Crude oil’s biggest plunge in two years has money managers heading for the hills.
Hedge funds cut their net-long position — the difference between wagers on a price gain and bets on a drop — in Brent crude by the most since 2016. Bulls fled the market on concern that the escalating US-China trade war will imperil economic growth, denting oil demand amid signs of mounting supply from the US to Saudi Arabia.
“Extended trade tensions with China threaten global economic growth,” said Rob Thummel, managing director at Tortoise Capital Advisors LLC, which manages $16bn in energy-related assets. An economic slowdown would “negatively impact global crude oil demand growth” as output from Saudi Arabia and Libya rises.
Oil has tumbled from a four-year high in May as President Donald Trump prepares to slap tariffs on $500bn of Chinese goods. Though Trump also leaned on Saudi Arabia to lower prices by pumping more, the kingdom said it will actually trim crude exports next month after bolstering production the most in three years in June.
Saudi Arabia “does not try to push oil into the market beyond its customers’ needs,” the Energy Ministry said in a statement on Thursday.
The world’s largest oil exporter is fulfilling a pledge made in late June that the Organisation of Petroleum Exporting Countries and allies including Russia would boost output by about 1mn barrels a day.
Output from Libya rose last week as production from its eastern fields climbed, offsetting thousands of barrels in production lost from the partial shutdown of the country’s biggest deposit after gunmen kidnapped workers there. “The return of Libya was a really big thing, and the addition from Saudi Arabia,” said James Williams, president of London, Arkansas-based energy researcher WTRG Economics.
The Trump administration, meanwhile, was said to be considering tapping the nation’s emergency oil supply to tame rising fuel prices before congressional elections in November, according to people familiar with the matter.
Hedge funds slashed their Brent net-long position by 21% in the week ended July 17 to 353,245 contracts, according to ICE Futures Europe data on futures and options released on Friday. That was the lowest level since August 2017.
Money managers’ net-long position in West Texas Intermediate crude fell by 7.4% to 401,690 futures and options, the biggest decline since May, according to US Commodity Futures Trading Commission data released Friday. Longs also slipped 7.4%, while shorts fell 7.5%.
Though crude has recovered from lows reached in late June as Opec weighed an output boost, trade tensions have roiled the market. A measure of crude volatility soared last week to levels last seen almost a year ago.
US supply data, meanwhile, showed mixed signals for the market. Gasoline held in US storage tanks dropped by the most since May and fuel demand increased, according to government data, overshadowing the biggest increase in American crude inventories since April.
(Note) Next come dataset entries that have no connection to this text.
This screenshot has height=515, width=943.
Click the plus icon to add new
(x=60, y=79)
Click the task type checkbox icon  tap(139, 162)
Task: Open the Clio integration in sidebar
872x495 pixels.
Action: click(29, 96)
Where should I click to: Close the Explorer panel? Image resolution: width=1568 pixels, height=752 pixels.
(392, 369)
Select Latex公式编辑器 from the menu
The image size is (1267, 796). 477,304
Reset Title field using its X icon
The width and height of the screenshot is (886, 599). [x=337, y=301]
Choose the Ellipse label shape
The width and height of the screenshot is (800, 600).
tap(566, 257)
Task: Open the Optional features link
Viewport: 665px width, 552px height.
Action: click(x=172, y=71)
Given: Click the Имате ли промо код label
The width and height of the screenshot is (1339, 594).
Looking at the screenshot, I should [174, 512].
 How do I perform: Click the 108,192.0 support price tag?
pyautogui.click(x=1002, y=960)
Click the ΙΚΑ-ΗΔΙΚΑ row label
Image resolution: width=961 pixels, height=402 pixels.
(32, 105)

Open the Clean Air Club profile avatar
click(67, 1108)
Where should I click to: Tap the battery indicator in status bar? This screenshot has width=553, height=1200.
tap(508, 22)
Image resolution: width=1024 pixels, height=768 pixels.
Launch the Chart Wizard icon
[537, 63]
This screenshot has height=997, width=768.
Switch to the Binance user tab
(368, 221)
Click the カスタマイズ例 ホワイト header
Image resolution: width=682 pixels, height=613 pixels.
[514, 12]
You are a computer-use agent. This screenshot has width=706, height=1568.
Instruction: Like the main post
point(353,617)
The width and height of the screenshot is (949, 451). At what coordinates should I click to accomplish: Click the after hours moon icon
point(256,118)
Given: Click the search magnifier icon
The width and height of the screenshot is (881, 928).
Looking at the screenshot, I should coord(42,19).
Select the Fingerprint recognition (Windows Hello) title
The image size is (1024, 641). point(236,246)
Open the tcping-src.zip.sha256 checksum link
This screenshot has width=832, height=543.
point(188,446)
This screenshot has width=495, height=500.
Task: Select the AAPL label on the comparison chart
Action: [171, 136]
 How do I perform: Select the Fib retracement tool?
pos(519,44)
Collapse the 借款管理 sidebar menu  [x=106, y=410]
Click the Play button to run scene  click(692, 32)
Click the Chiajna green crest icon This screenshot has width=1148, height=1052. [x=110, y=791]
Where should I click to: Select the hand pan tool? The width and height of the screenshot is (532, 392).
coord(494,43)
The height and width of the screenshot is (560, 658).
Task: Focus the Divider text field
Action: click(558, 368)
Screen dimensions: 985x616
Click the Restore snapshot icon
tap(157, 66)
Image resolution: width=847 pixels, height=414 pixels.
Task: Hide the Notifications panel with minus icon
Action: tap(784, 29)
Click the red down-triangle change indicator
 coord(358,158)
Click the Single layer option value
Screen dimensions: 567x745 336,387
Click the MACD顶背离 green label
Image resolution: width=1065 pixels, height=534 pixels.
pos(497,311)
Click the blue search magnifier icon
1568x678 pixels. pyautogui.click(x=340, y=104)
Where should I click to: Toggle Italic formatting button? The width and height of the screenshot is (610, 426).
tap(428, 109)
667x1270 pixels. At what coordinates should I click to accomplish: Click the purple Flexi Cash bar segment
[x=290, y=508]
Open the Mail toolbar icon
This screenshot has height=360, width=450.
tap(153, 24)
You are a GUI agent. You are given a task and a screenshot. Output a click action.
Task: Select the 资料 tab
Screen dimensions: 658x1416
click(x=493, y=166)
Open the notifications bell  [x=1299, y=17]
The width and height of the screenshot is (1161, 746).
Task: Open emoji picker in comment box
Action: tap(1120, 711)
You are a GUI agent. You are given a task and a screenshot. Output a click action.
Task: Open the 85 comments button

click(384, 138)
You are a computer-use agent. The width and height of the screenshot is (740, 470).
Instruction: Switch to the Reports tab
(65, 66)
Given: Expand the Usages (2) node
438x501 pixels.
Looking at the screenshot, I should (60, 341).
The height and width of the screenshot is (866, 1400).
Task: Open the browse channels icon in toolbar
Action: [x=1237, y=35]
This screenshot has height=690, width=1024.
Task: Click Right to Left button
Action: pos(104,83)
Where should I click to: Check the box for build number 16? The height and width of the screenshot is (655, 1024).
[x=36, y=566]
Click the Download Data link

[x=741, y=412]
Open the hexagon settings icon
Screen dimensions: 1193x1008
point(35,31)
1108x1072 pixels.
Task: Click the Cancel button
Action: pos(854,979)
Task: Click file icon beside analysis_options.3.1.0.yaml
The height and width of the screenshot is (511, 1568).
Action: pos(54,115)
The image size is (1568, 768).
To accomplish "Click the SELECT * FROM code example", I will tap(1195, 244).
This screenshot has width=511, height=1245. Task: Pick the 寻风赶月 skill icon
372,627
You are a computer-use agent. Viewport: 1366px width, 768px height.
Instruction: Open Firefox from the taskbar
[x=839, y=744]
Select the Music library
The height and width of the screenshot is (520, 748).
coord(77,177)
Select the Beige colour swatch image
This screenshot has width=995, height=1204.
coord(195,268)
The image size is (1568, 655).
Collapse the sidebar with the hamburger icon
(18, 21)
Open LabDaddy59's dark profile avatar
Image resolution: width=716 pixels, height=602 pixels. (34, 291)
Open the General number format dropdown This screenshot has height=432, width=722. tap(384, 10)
US production gains have “caused some players who don’t have conviction to exit,” said Gene McGillian, manager of market research at Tradition Energy. “We saw some topping out of Brent around $79 and the idea that the Saudis and Russians were willing to add oil back into the market.”
In the fuel market, money managers trimmed their net-long position in benchmark US gasoline by 9.1%, the first decline in three weeks. The net-bullish position on diesel slid 27%, the most since February.